To do:
Reproduce precisely the lines of the listing below, starting with the line that contains "For every named" and stopping after the line that contains "Yes (652, 1347)"; include nothing else.

Data:
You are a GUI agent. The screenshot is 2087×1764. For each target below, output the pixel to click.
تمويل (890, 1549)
* * *
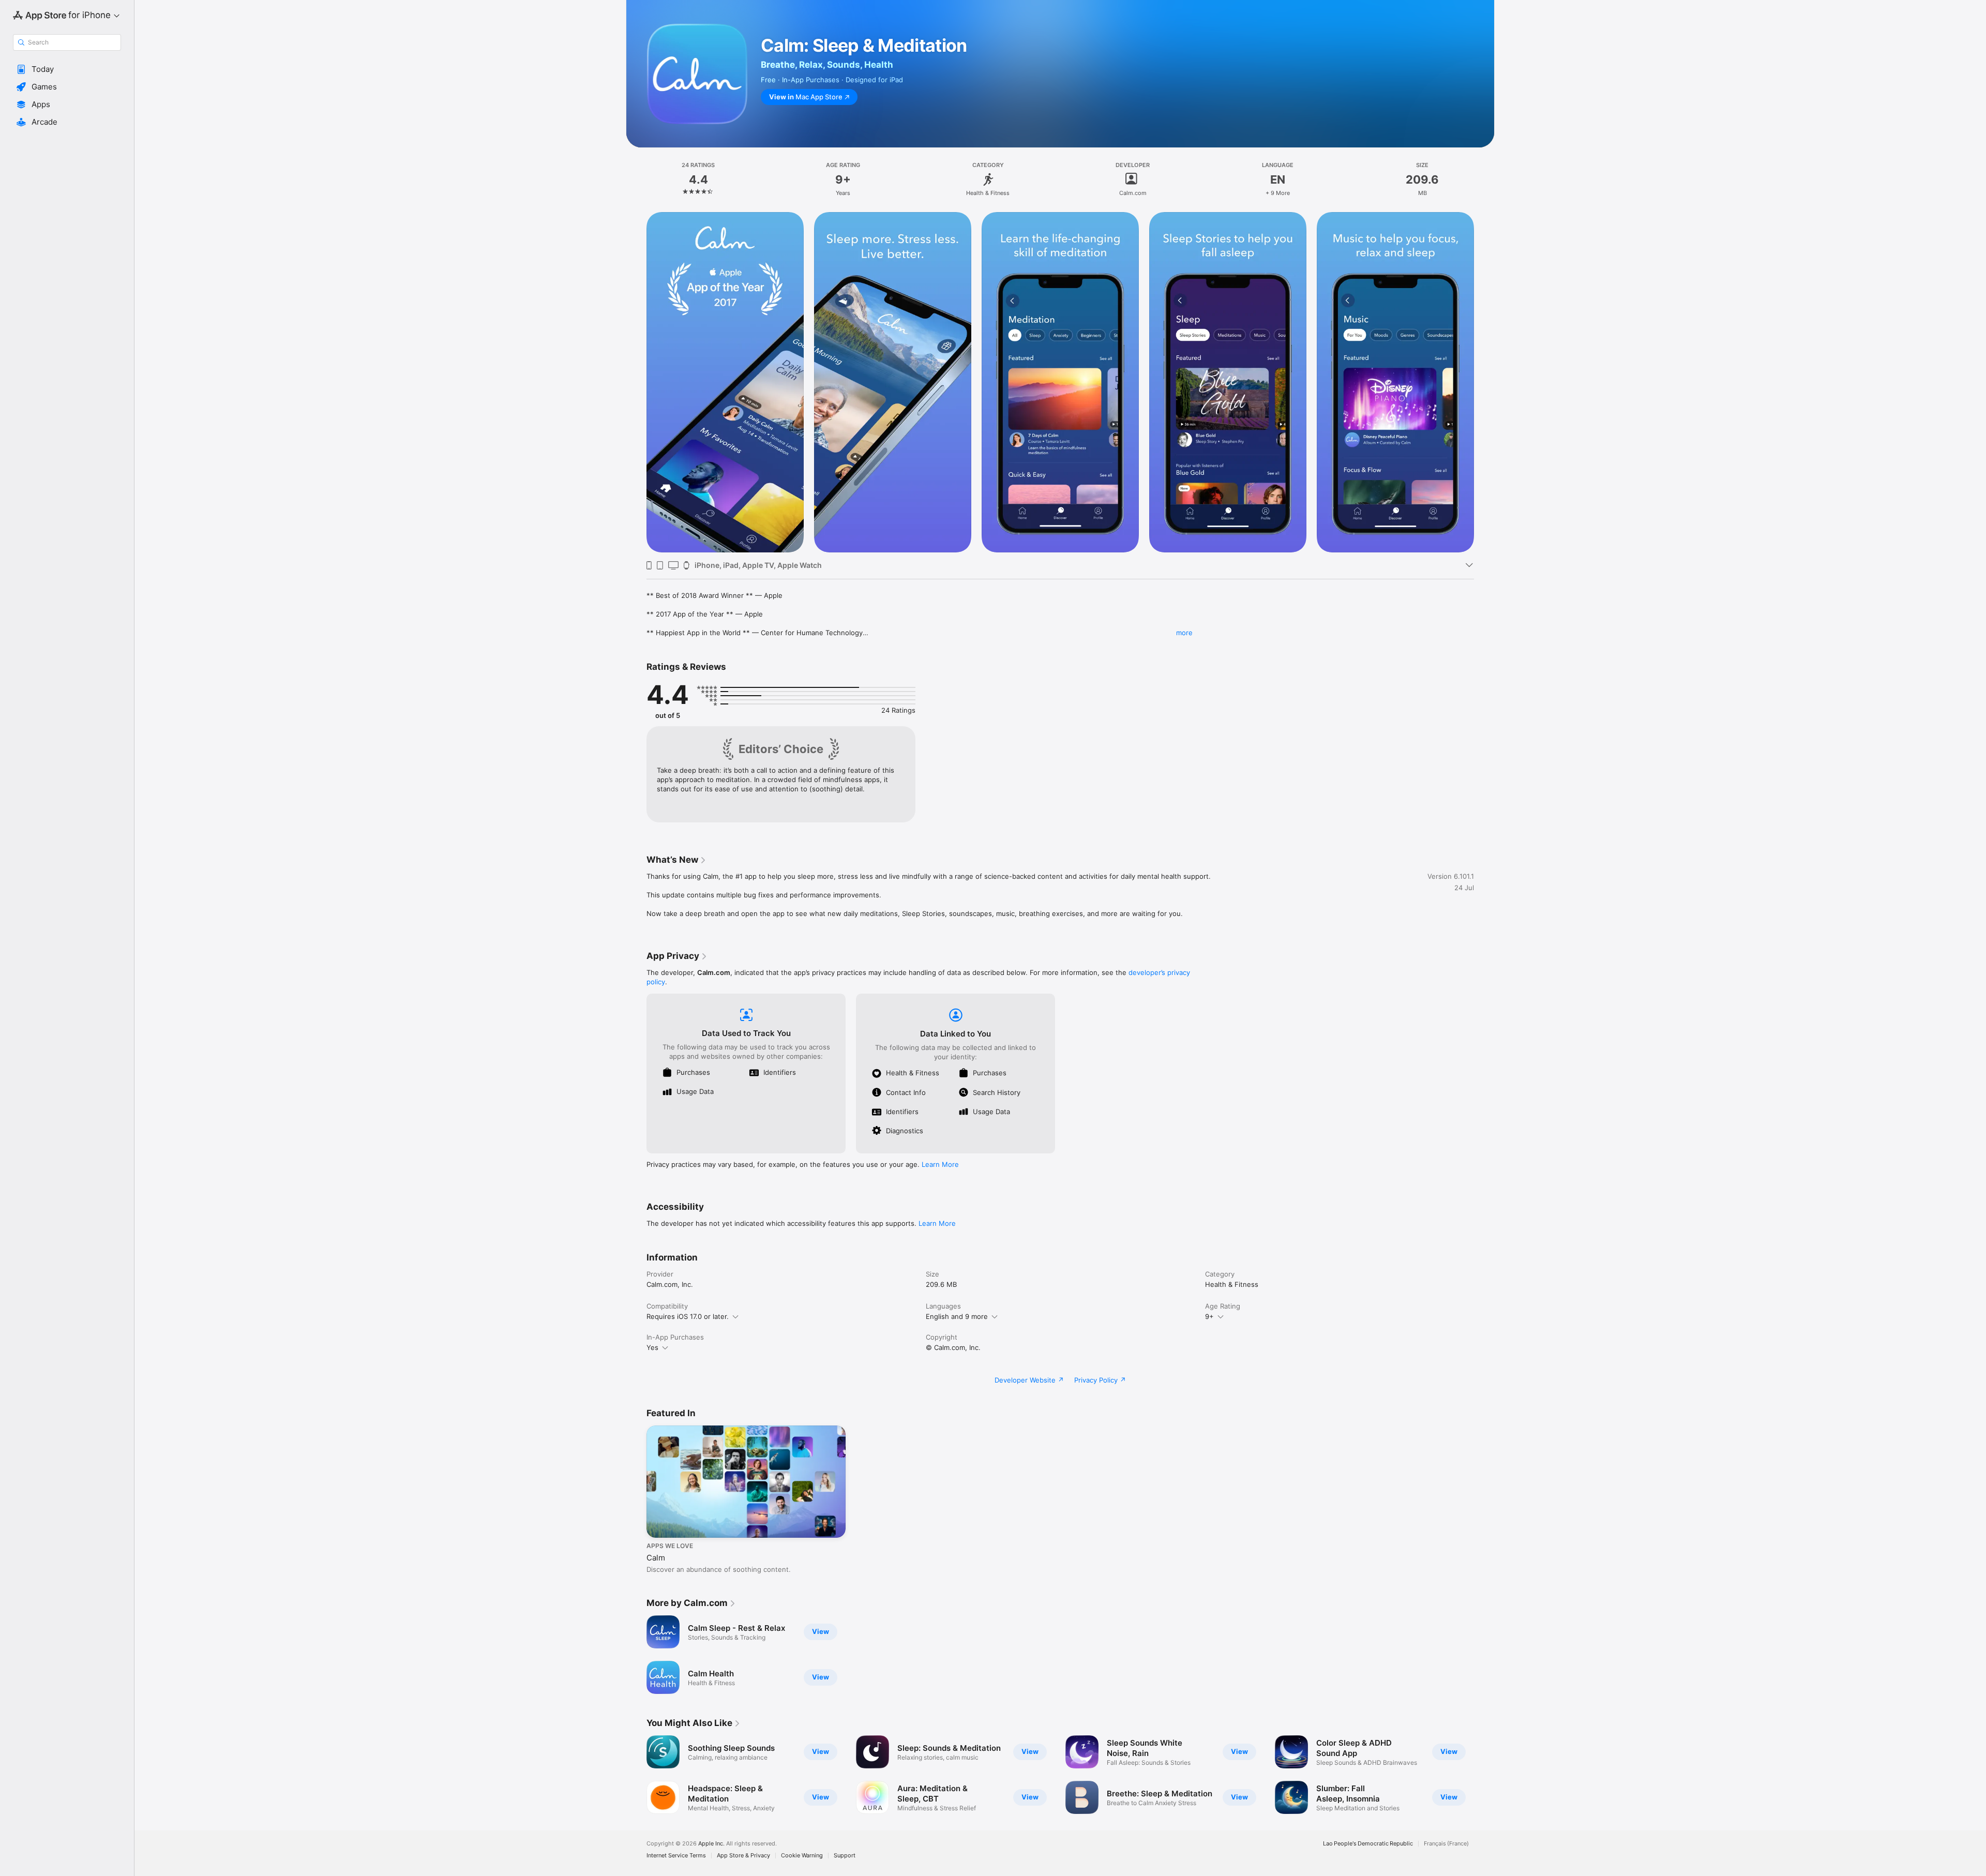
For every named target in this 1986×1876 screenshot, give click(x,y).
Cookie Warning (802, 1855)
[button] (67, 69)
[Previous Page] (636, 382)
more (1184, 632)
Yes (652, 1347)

Result below:
For every named target in this 1986×1876 screenshot, give click(x,y).
Cookie Warning (802, 1855)
[button] (67, 69)
[Previous Page] (636, 382)
more (1184, 632)
Yes (652, 1347)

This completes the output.